Meskipun perang telah usai selama lebih dari setengah abad, tantangan besar masih membayangi. Hingga kini, terdapat sekitar 175.000 jenazah yang belum ditemukan, serta 300.000 jenazah yang telah terkumpul namun identitasnya masih menjadi misteri. Menanggapi hal tersebut, kampanye 500 hari telah diluncurkan sebagai wujud komitmen nasional untuk mempercepat proses identifikasi sebelum peringatan 80 tahun Hari Veteran Perang pada 2027 mendatang.
Peran krusial dalam akselerasi ini dipegang oleh teknologi NGS-SNP (Single Nucleotide Polymorphism). Berbeda dengan metode DNA mitokondria yang selama ini digunakan dan memiliki keterbatasan pada sampel yang terdegradasi, teknologi NGS-SNP mampu membaca ribuan varian genetik secara simultan. Metode ini memungkinkan para ilmuwan untuk memetakan kekerabatan hingga tiga atau empat generasi, bahkan pada sampel biologis yang sudah sangat rapuh karena faktor usia dan kondisi lingkungan yang ekstrem.
Wakil Perdana Menteri Pham Thi Thanh Tra menegaskan bahwa sinergi lintas sektor, mulai dari militer, kepolisian, hingga lembaga sains, merupakan kunci keberhasilan misi ini. Pembangunan basis data DNA nasional yang terpadu kini tengah dipacu untuk menciptakan platform identifikasi yang akurat, bersih, dan relevan. Integrasi data ini diharapkan dapat menyambungkan ribuan keluarga yang selama puluhan tahun menantikan kepastian akan nasib orang tercinta mereka.

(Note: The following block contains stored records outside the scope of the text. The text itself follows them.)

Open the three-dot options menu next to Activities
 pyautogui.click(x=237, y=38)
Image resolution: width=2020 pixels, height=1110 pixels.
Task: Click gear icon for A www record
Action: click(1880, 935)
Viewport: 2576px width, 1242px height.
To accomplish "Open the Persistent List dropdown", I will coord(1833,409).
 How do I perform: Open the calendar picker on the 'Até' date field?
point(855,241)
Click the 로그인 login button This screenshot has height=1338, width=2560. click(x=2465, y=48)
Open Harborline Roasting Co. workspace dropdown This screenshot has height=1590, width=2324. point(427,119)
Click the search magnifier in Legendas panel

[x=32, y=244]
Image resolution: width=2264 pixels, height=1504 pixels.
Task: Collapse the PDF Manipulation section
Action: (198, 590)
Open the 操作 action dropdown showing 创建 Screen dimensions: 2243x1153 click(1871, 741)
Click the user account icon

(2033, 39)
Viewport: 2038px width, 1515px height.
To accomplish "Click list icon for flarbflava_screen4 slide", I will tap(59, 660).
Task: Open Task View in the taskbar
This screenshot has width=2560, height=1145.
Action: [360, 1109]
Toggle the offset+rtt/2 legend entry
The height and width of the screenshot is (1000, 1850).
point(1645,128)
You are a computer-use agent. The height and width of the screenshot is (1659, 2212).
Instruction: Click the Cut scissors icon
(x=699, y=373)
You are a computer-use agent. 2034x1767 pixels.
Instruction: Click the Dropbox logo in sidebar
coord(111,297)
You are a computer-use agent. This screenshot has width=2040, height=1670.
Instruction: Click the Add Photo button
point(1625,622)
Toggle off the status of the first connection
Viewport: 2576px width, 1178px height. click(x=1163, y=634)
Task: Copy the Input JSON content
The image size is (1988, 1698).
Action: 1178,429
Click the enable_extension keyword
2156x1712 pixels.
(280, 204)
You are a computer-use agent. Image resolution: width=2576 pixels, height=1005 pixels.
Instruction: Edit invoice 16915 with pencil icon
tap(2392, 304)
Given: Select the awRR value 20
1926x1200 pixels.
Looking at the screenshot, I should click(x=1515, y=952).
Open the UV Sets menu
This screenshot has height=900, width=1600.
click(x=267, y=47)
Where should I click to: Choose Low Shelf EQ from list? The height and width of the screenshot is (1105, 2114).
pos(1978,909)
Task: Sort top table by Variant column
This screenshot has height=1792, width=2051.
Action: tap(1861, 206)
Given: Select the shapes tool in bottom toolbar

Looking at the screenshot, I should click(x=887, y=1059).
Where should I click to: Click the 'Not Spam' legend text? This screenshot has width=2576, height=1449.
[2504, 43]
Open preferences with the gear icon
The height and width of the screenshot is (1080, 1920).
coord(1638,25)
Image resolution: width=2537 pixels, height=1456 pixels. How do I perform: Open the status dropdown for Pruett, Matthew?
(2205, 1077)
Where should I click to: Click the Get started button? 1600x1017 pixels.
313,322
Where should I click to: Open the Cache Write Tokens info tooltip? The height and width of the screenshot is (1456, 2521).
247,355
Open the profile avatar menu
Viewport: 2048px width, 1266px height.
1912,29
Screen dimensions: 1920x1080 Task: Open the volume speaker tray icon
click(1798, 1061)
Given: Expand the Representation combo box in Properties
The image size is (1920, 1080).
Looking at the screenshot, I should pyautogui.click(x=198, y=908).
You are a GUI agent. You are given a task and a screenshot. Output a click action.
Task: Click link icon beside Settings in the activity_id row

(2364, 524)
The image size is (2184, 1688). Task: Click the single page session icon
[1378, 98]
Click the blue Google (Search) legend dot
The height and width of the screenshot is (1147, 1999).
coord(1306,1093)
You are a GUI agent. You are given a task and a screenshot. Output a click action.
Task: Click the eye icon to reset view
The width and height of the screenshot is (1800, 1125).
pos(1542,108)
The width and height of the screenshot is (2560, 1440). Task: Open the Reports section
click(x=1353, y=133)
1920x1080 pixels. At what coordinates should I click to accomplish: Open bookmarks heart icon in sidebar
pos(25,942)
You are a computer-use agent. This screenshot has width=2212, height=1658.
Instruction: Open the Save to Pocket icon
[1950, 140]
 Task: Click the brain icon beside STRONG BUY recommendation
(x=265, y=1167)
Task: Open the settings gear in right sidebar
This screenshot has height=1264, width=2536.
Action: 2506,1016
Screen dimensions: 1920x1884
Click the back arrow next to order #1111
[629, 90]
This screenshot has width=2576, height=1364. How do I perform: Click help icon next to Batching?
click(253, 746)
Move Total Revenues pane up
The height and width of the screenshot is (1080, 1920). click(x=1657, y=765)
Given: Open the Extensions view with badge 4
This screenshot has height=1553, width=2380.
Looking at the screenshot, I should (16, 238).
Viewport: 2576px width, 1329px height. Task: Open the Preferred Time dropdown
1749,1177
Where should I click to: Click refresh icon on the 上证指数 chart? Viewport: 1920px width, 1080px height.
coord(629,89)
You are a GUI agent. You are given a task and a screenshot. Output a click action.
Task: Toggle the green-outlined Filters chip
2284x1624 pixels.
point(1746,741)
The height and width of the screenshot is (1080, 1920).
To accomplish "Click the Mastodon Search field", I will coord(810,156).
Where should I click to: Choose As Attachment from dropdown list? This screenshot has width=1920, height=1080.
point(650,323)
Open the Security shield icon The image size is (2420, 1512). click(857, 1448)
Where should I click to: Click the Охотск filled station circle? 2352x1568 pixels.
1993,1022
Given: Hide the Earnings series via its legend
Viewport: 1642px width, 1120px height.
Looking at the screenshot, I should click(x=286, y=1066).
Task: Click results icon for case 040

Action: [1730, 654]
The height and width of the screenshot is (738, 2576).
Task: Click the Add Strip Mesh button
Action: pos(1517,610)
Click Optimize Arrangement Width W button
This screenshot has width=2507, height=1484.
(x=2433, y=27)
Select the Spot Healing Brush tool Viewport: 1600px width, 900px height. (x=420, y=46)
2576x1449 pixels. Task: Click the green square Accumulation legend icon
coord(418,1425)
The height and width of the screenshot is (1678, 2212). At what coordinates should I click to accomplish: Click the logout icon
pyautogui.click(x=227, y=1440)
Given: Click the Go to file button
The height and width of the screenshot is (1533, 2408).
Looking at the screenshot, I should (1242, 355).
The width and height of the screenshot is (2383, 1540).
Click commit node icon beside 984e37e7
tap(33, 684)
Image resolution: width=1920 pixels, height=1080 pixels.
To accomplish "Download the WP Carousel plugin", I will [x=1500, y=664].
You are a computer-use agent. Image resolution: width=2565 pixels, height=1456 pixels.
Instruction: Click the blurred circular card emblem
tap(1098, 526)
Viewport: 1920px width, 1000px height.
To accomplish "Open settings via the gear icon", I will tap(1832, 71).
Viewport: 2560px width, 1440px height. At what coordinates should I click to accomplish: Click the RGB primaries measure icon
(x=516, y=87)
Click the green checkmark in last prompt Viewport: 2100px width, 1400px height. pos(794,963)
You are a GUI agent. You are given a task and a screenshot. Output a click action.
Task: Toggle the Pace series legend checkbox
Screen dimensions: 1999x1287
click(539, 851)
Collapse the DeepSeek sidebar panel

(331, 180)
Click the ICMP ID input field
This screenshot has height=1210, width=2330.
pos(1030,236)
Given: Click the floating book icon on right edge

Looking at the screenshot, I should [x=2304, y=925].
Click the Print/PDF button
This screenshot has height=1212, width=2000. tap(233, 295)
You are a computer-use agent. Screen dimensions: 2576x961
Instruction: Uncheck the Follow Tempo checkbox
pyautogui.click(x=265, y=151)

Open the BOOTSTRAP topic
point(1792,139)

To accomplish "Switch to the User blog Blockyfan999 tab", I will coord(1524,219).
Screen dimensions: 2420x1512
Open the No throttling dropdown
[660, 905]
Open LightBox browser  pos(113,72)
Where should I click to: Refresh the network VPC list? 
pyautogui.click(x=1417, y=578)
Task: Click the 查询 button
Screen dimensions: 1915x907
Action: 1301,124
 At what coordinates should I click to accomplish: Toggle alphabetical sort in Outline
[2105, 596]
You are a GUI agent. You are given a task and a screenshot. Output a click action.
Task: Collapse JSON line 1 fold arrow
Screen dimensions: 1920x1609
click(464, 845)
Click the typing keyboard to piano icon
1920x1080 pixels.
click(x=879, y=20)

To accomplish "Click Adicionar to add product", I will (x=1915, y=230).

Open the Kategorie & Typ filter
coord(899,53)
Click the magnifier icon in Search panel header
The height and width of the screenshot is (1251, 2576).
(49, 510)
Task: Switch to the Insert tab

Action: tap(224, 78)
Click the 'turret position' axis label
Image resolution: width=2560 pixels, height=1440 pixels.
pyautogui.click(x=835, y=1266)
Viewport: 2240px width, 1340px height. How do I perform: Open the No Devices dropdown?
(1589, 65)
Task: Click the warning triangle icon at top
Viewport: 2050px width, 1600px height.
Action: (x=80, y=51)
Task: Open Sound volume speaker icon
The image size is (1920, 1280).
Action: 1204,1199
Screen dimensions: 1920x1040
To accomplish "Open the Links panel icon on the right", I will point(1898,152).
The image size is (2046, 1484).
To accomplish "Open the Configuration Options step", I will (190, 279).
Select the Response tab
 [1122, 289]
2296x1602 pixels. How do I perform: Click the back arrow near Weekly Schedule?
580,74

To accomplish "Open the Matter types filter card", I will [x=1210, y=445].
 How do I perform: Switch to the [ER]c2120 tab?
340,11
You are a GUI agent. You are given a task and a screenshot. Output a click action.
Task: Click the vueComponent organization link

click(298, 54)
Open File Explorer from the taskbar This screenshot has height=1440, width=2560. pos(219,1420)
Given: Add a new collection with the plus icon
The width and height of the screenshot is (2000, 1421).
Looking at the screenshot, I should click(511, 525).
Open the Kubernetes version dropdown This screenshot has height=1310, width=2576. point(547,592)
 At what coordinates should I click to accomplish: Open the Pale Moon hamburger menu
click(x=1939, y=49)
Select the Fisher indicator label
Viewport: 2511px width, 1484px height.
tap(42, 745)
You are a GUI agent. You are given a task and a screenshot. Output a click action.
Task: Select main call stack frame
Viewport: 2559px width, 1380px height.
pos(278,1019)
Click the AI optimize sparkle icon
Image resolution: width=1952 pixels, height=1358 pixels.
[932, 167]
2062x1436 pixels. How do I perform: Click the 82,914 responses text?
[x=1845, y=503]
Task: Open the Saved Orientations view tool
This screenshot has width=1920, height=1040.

Bagi banyak keluarga di Vietnam, setiap kecocokan DNA bukan sekadar angka statistik, melainkan titik temu dari penantian panjang yang melelahkan. Dengan dukungan teknologi mutakhir dan determinasi politik yang kuat, upaya nasional ini menjadi bukti nyata bahwa negara tidak akan membiarkan pengorbanan para pahlawan terlupakan oleh waktu dan sejarah.